What is being asked: Set down without change every line from the line that contains "Given: Click the 'return nil, err' statement" through the end of the listing, and only those lines. No pictures.

Material for this exercise:
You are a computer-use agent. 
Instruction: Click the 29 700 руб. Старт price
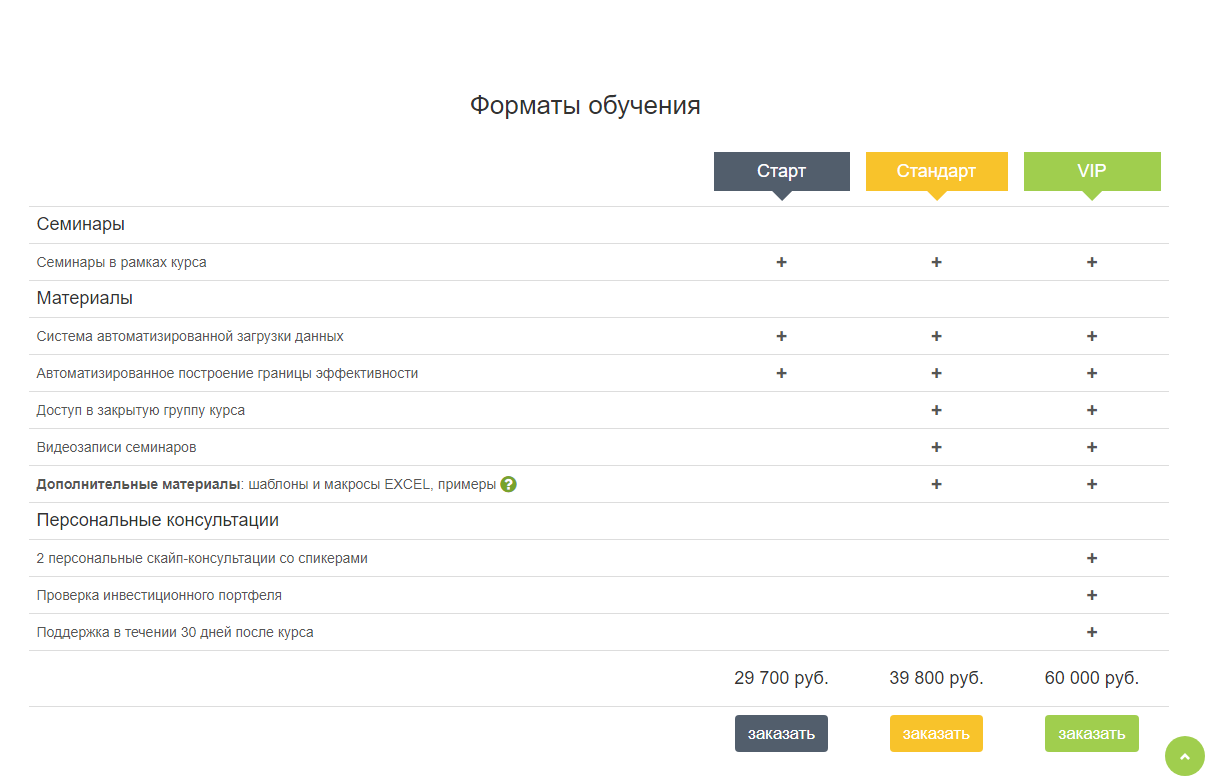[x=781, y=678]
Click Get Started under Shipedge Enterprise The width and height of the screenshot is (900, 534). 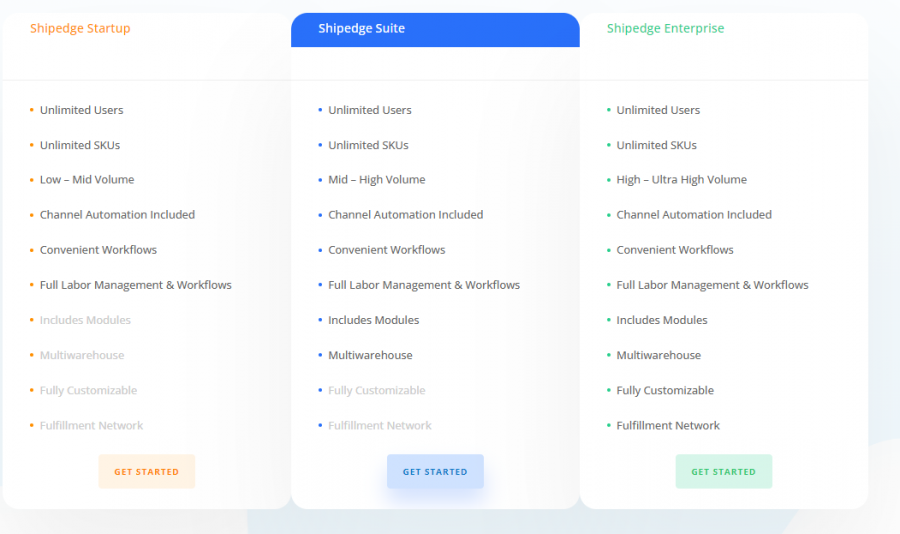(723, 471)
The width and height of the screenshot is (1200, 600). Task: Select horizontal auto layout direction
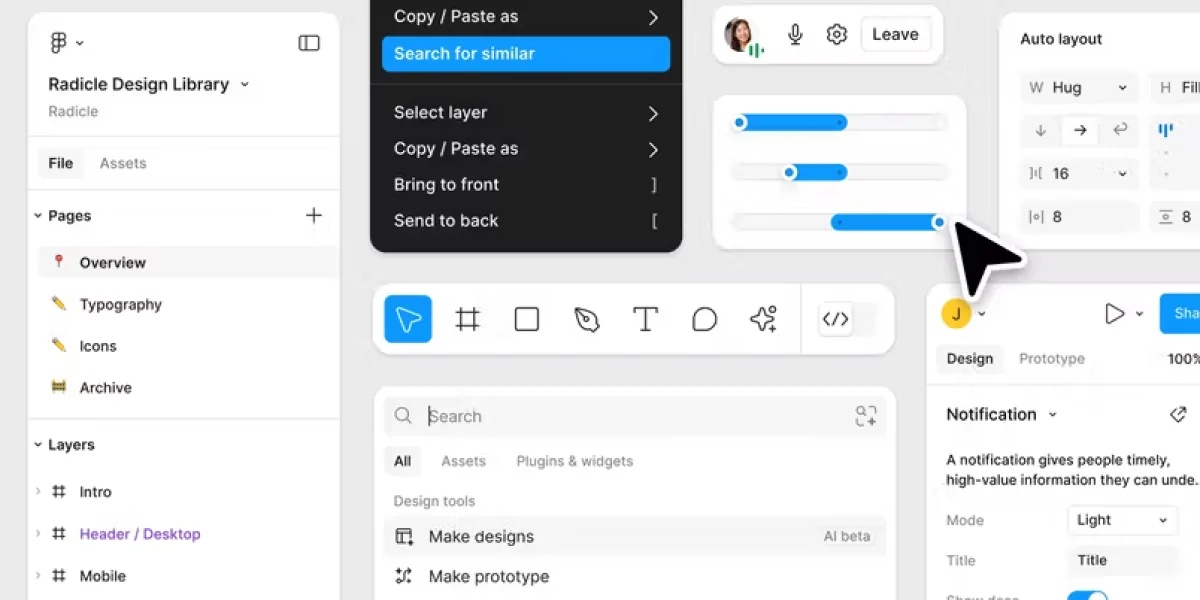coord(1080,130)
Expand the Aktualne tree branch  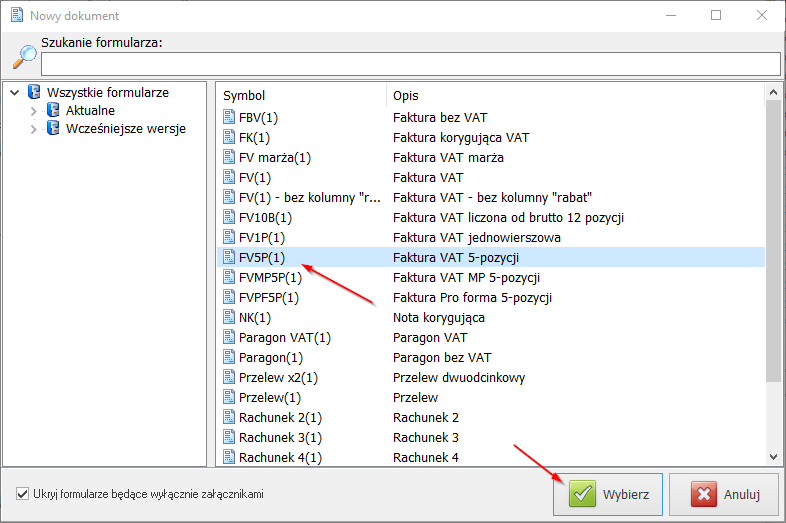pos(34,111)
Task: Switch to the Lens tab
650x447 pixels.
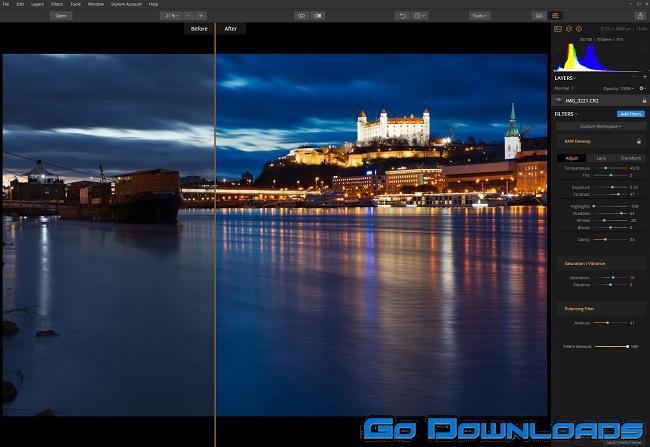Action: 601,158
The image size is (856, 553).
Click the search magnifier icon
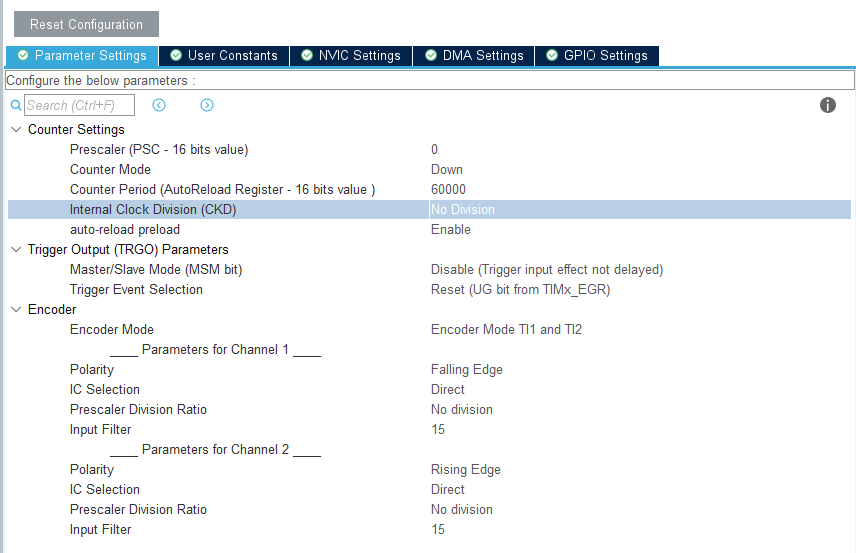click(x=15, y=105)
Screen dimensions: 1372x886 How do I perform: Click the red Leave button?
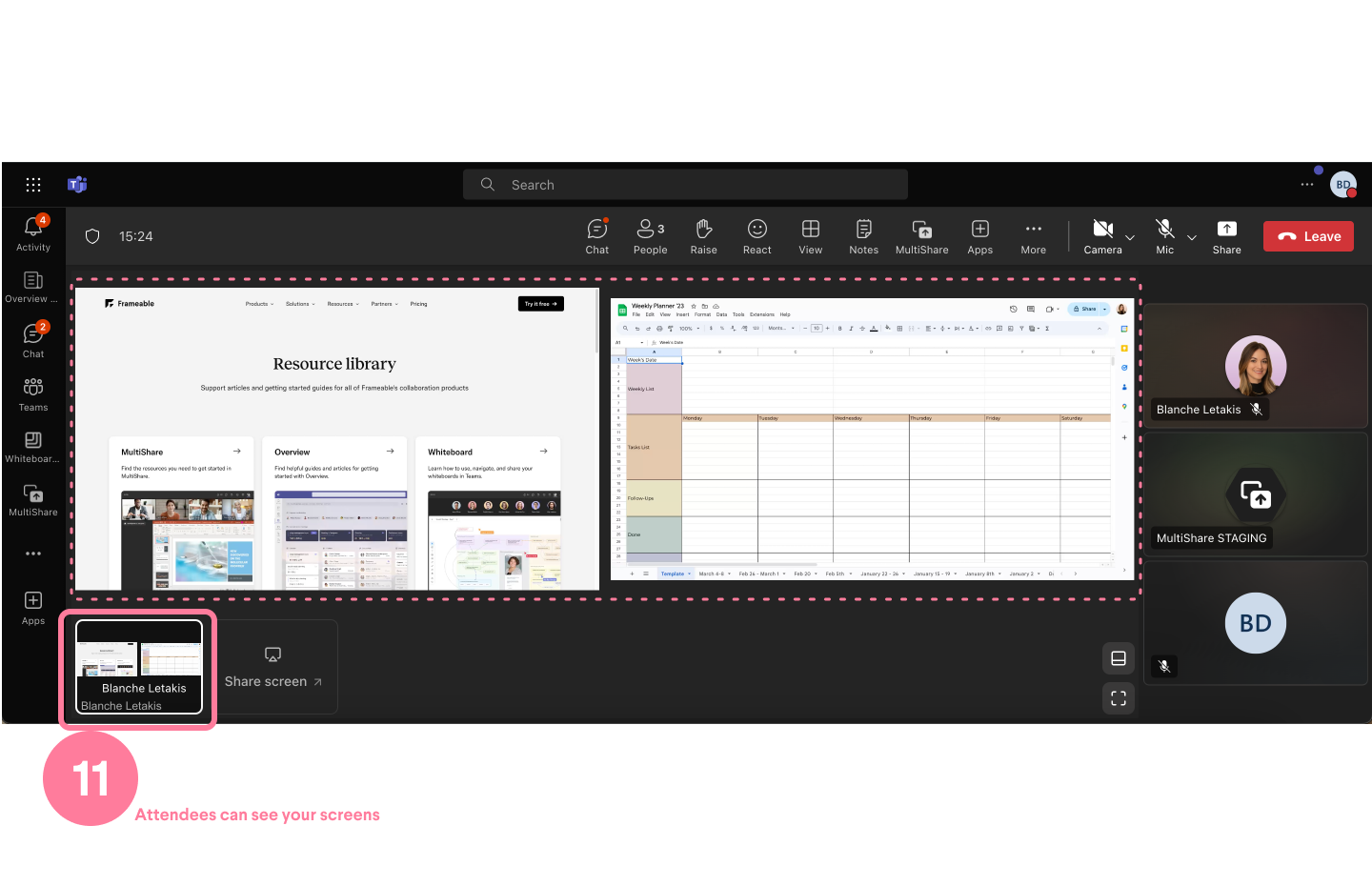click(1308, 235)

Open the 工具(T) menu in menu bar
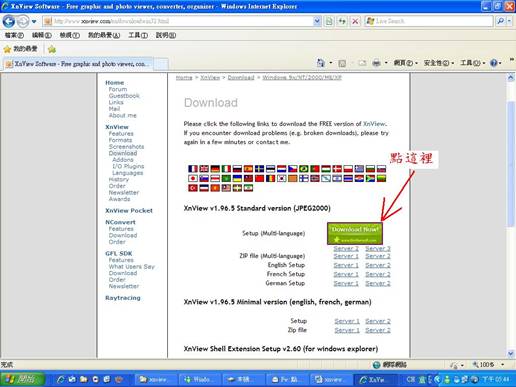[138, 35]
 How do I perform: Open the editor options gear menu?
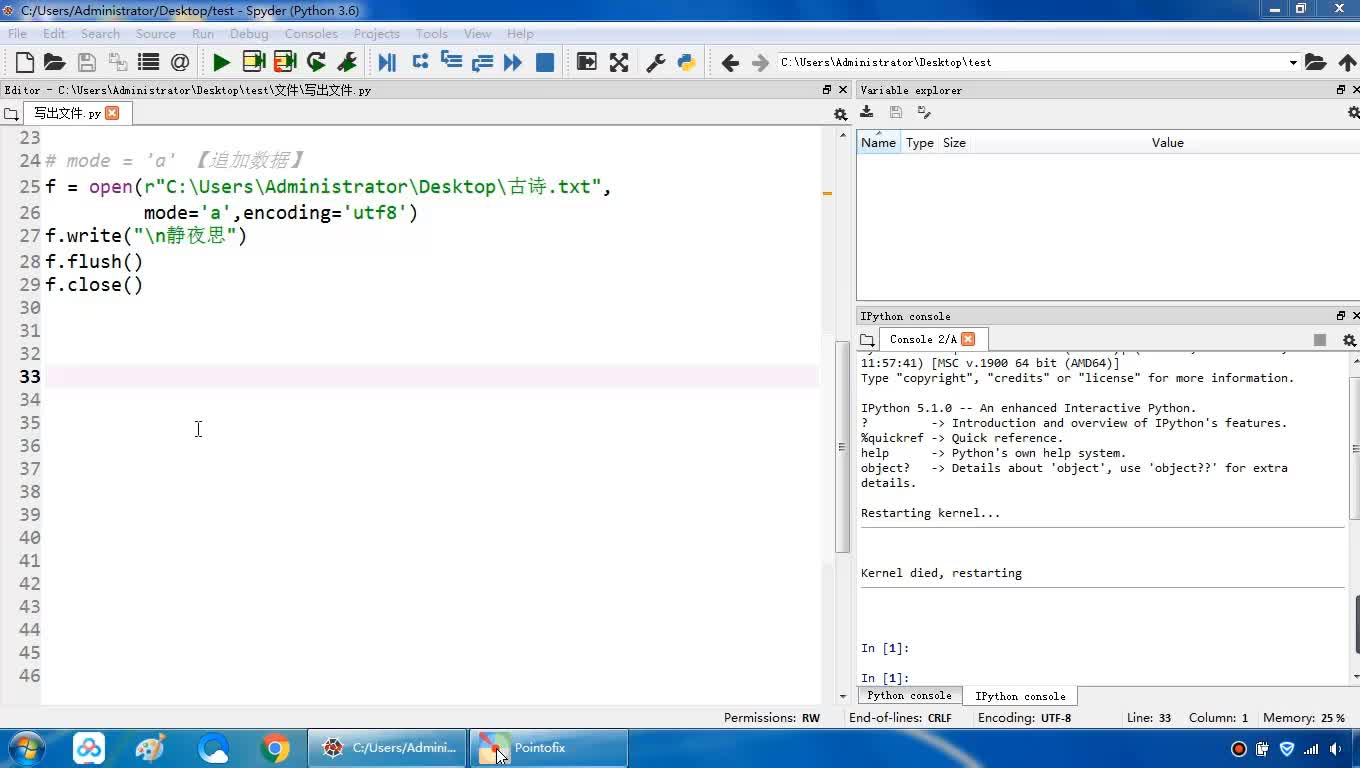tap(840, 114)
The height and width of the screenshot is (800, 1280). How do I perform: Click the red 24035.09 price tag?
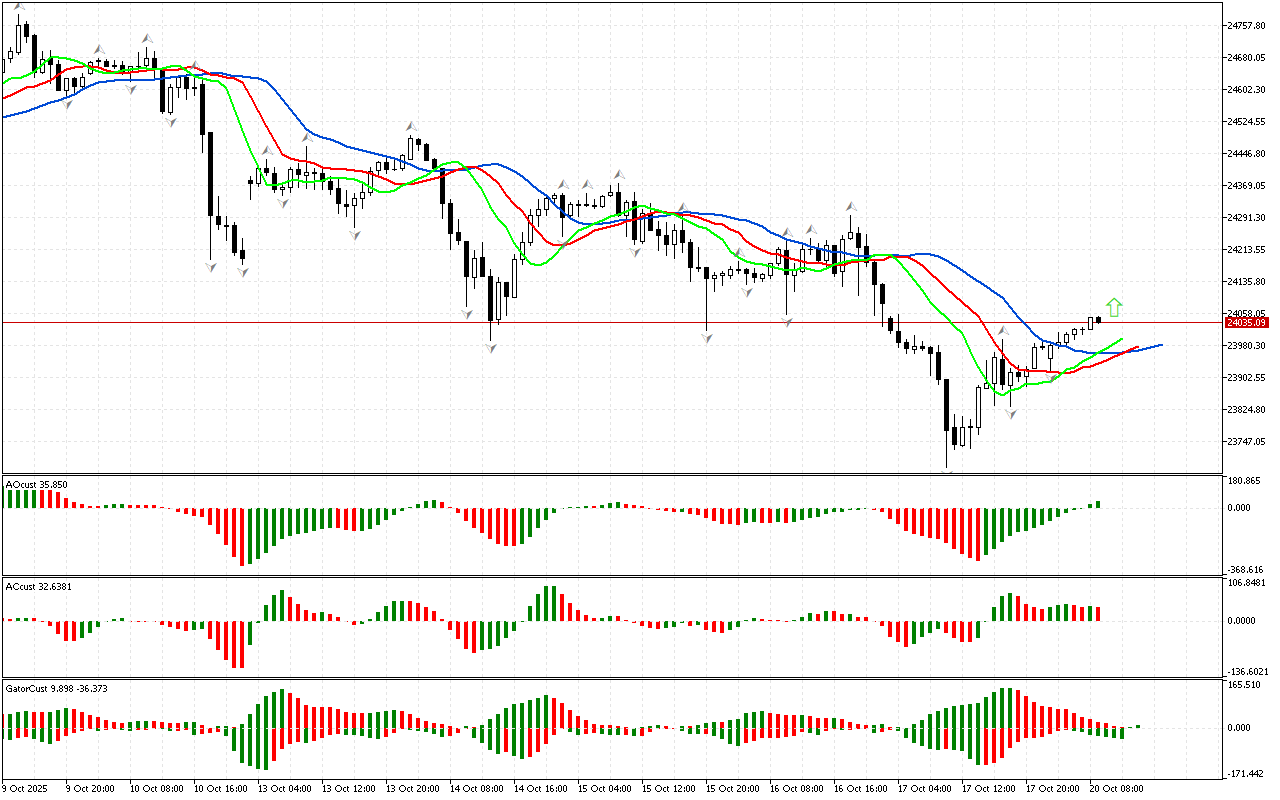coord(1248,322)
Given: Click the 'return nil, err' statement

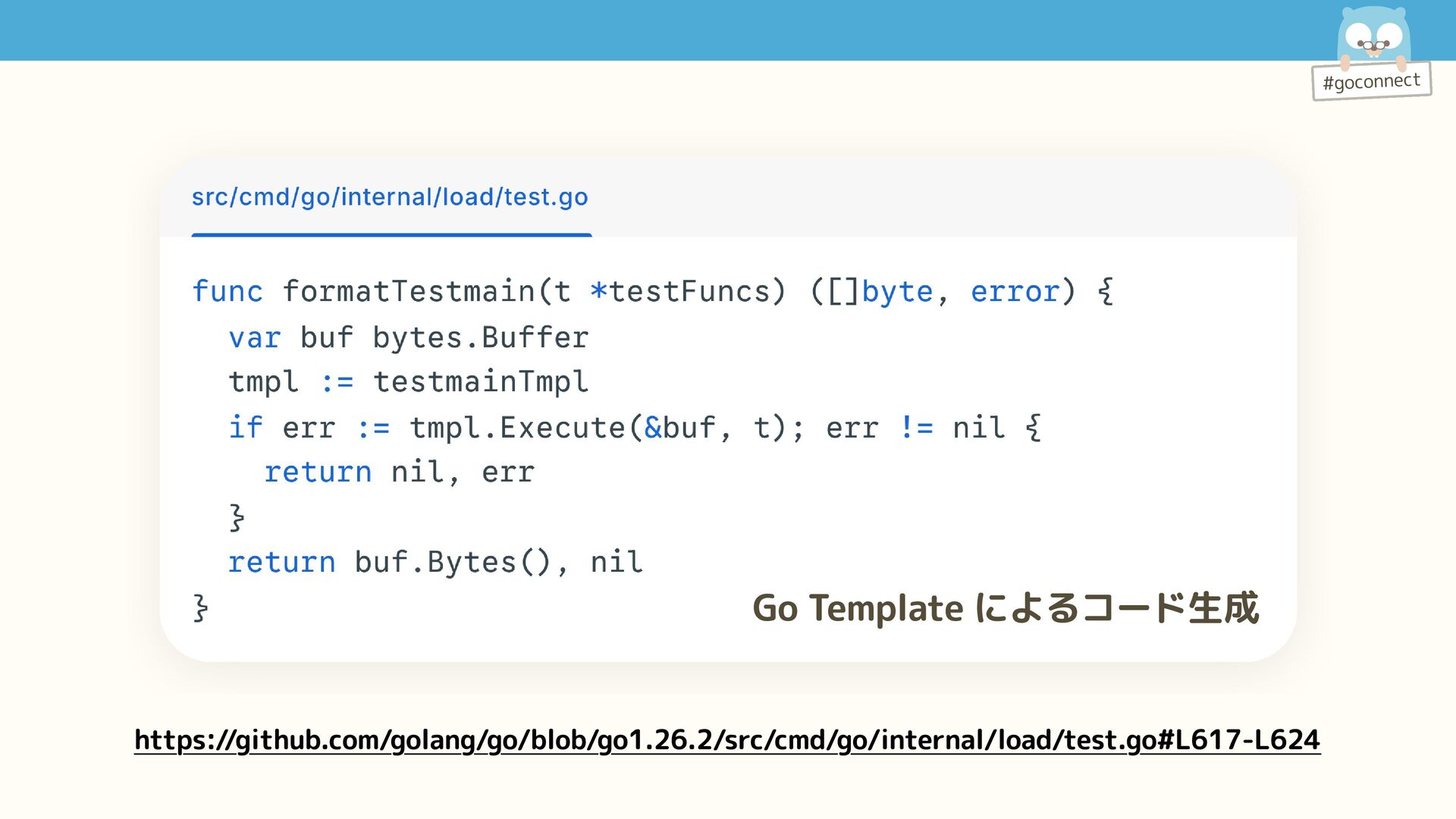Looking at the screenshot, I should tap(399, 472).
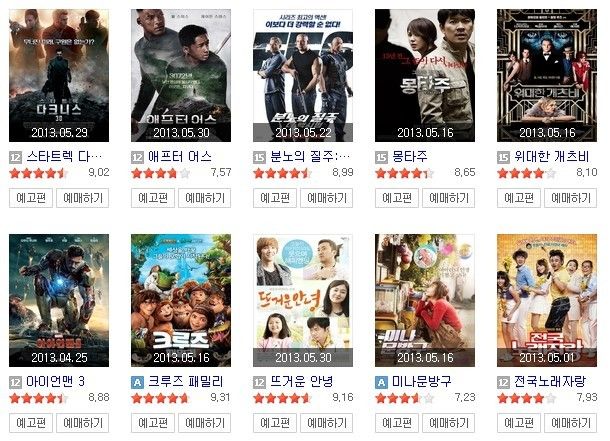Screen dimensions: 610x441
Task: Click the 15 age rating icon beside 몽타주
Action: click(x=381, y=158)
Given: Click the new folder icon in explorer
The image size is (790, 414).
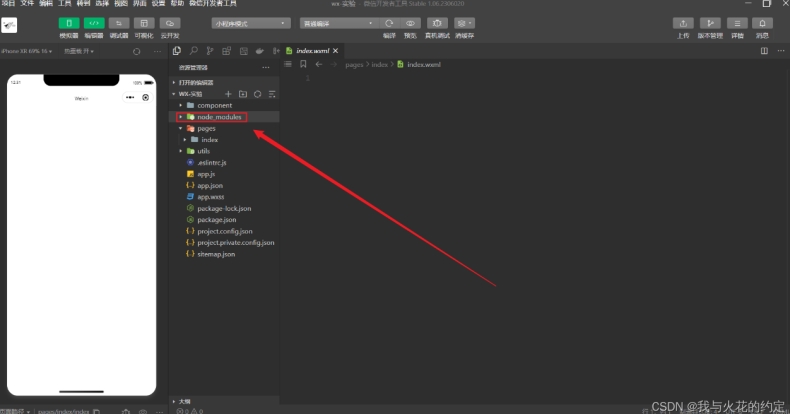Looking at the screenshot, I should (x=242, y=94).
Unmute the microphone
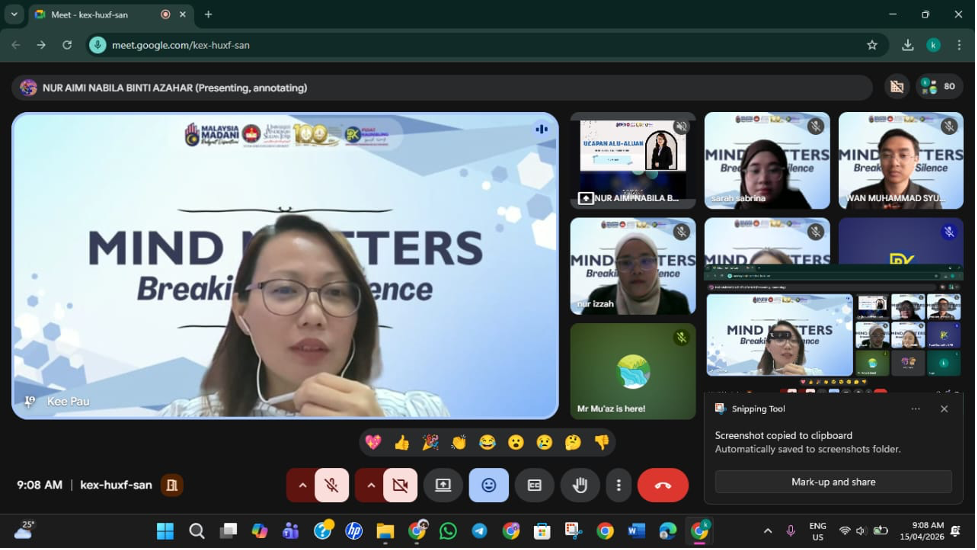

Solution for this exercise:
Given: Click the 'return nil, err' statement

Looking at the screenshot, I should tap(399, 472).
Screen dimensions: 610x441
Task: Click the 15 age rating icon beside 몽타주
Action: click(x=381, y=158)
Given: Click the new folder icon in explorer
The image size is (790, 414).
Looking at the screenshot, I should (x=242, y=94).
Unmute the microphone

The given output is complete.